Sorry, I was thinking of the text-to-speech output, which uses overlapping time-slicing to lengthen or shorten the output audio you receive, with artifacts.

Speeding audio up seems a decent way to save some money, but I would compromise between allowing some increased pitch so there is less choppy time slicing going on.

I investigated the price before. And just did again weeks ago. Send exactly an hour, get billed for an hour. ($0.006 / minute x 60 minutes = $0.36)


The request powering the bargraph for cost, in cents, with the precision to fractions of a cent:


Note that these are combined with other requests for a UTC date cutoff, and may have a delay in showing up.

1 Like

How are you speeding up the audio with ffmpeg?

Can you share a sped up sample?

Sure, I am speeding the files up with the ffmpeg library in node:

    .on("end", () => callback(null, outputFilePath))
    .on("error", (err) => callback(err))

Which I believe is the same as this command:

ffmpeg -i inputFilePath -filter:a "atempo=2" outputFilePath

Here’s the before file:

And the sped up file, which gets sent to Whisper:


This is a test file I’m going to record to test Whisper’s charges, um, I don’t know what to say, but I’ll, uh, just say what I see.

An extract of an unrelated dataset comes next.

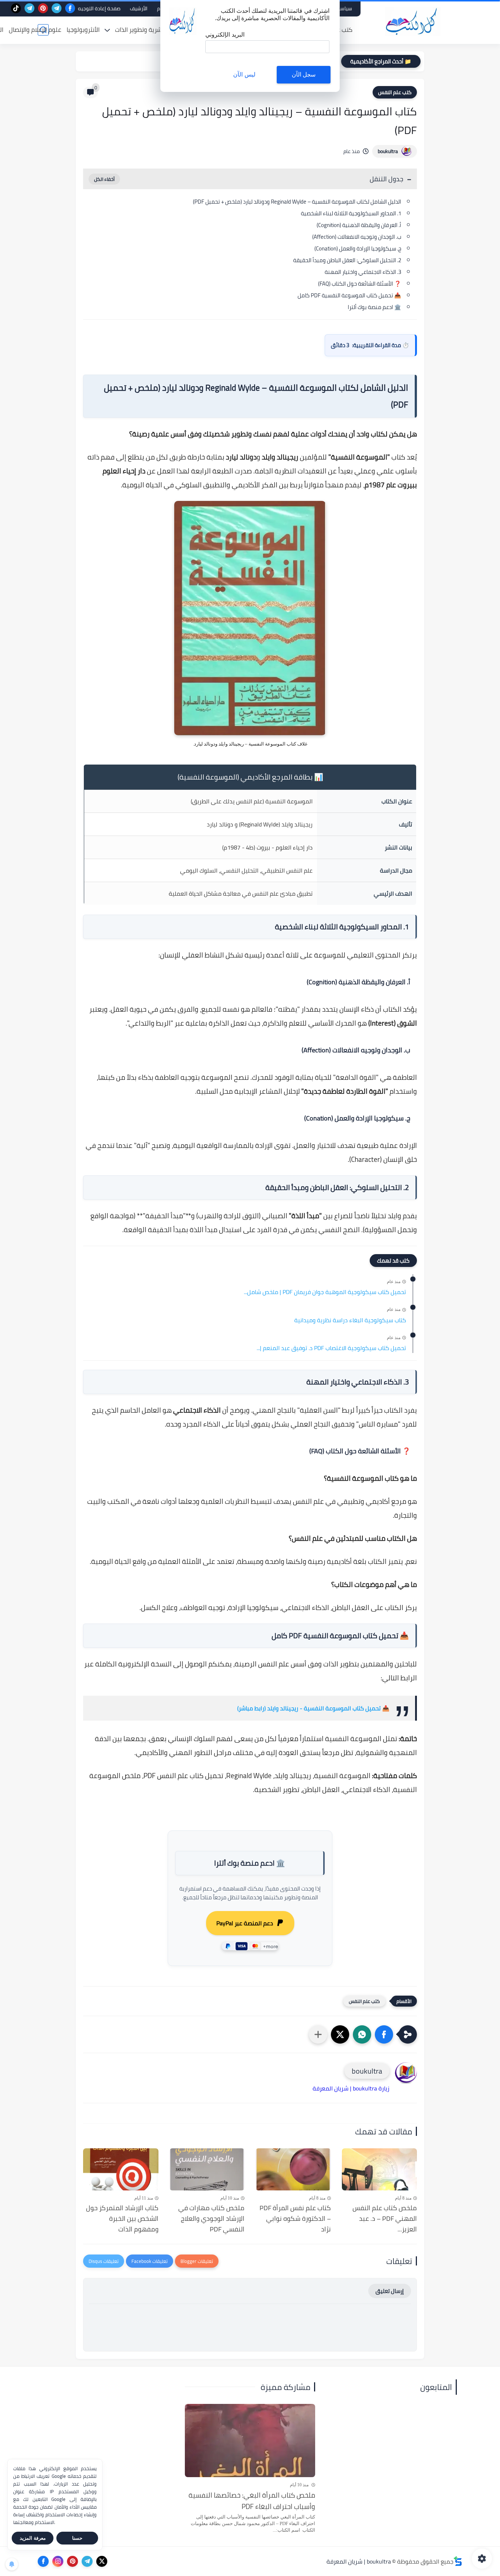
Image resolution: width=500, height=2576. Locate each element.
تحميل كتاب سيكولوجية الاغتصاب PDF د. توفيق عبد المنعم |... (331, 1348)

Actually, you know what? I’m gonna get a bottle of water, and I’m gonna open the water, I’m gonna sit back down, um, yeah, should we go for a minute? Yeah, I’ll go for exactly a minute, see how that works out. It’ll be an M4A file, I believe. Um, I am looking at the clock, oh, it’s one minute past eight, so that means I’m late, but it’s okay. Um, yeah, we have eight seconds left, uh, hopefully I stopped exactly on time, and I’m gonna finish now.

I tested the 2x sped-up file provided by you for transcription and I can confirm that the API bills only for the duration of the sped-up file(rounded to the nearest second).

Here are the details of the original file:

  • File Type: MP3
  • Duration: 60.10 seconds
  • Sample Rate: 48000 Hz
  • Channels: 1 (Mono)
  • Bit Rate: 128.069 kbps

The sped-up file has the following:

  • File Type: MP3
  • Duration: 30.05 seconds
  • Sample Rate: 48000 Hz
  • Channels: 1 (Mono)
  • Bit Rate: 64.088 kbps

The 2x sped-up file provided by you was the only one I transcribed today and here’s the screenshot of usage:

Hence if you upload the 2x sped-up file, you’ll only be billed for half the duration.


Thank you very much for testing that for me. I have looked extensively at my code and tested what is being sent to Whisper, but I must be making a mistake somewhere. Thanks again.

1 Like